What exactly is a Knowledge Graph: Using Semantic Enrichment to connect the dots

At a time where more and more of our customer projects revolve around knowledge graph creation, we thought it was about time we blogged on what exactly a knowledge graph is and explain a bit more about how our semantic enrichment technology is being used to facilitate the production of such a powerful data model.

Knowledge graphs

The term knowledge graph was first introduced by Google in 2012. If you have ever completed a search using the engine (which you almost certainly have!) then you have consumed data served by a knowledge graph; it’s the underlying graph structure that populates the box on the right hand side of the results page. Google’s knowledge graph harmonises data from a number of public sources to provide a comprehensive summary of the query entity. Other large technology companies also make use of this data representation, including Facebook’s social network and the Amazon product graph. This is all very well, but it still doesn’t provide us with an answer to what exactly is a knowledge graph?

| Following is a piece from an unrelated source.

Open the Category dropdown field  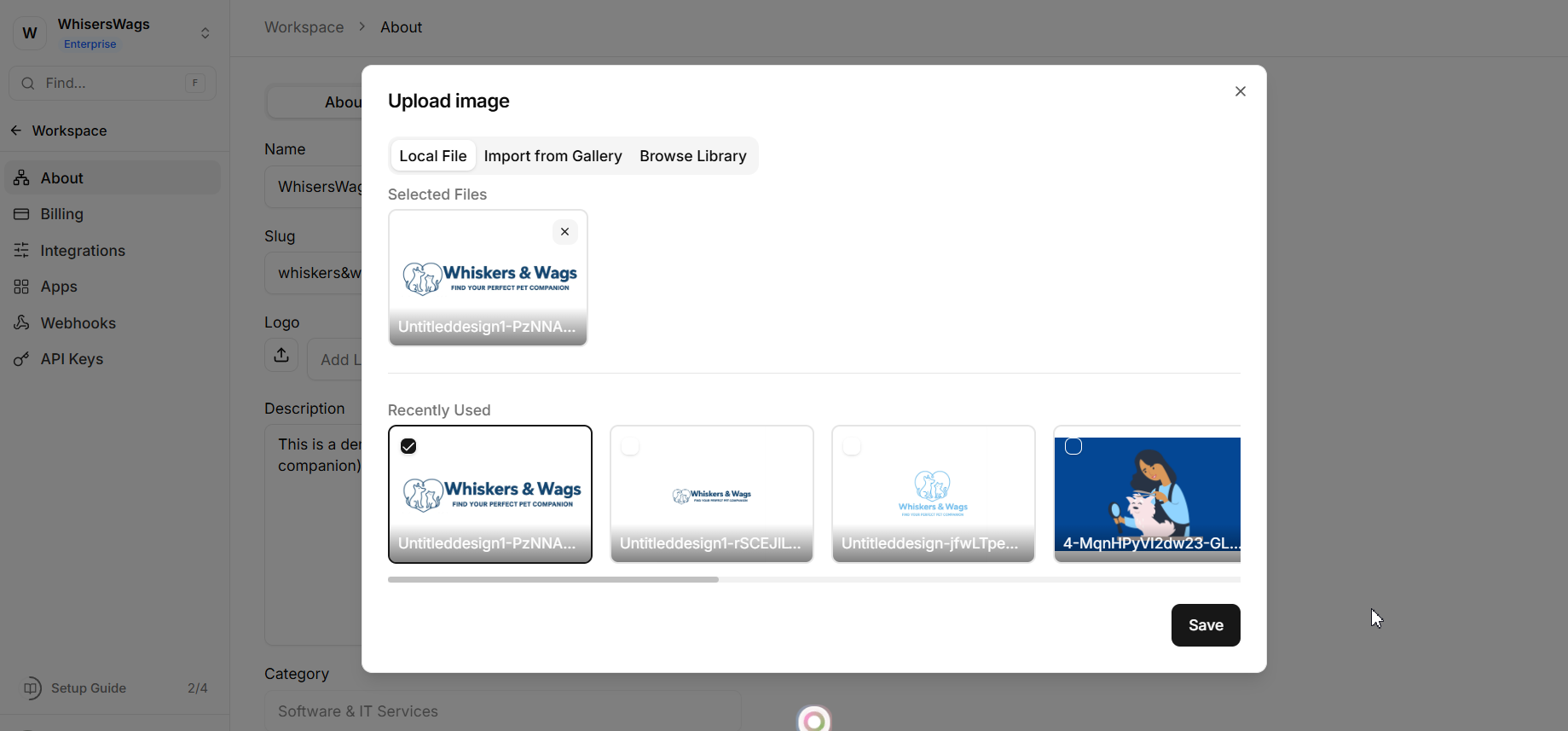click(502, 711)
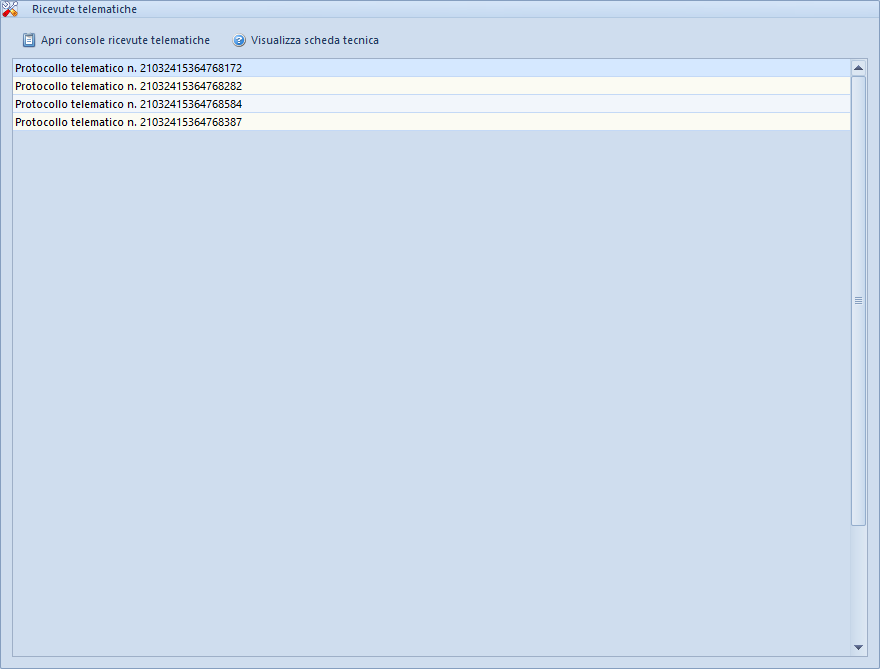This screenshot has width=880, height=669.
Task: Click blank right side of highlighted first row
Action: [x=600, y=68]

What is a knowledge graph?

In an oh-so common scenario within the field of technology, there exists a plethora of definitions to describe a knowledge graph. These definitions not only range in clarity and complexity but are used interchangeably and are often only meaningful to the area of application. A safe and simple definition of a knowledge graph that we use is…

a semantic graph that integrates information into an ontology

In a graph representation, entities or ‘things’ are represented as nodes, or vertices, with associations between these nodes captured as edges, or relationships. Furthermore, nodes and edges may hold attributes that describe their characteristics (see Fig 1.).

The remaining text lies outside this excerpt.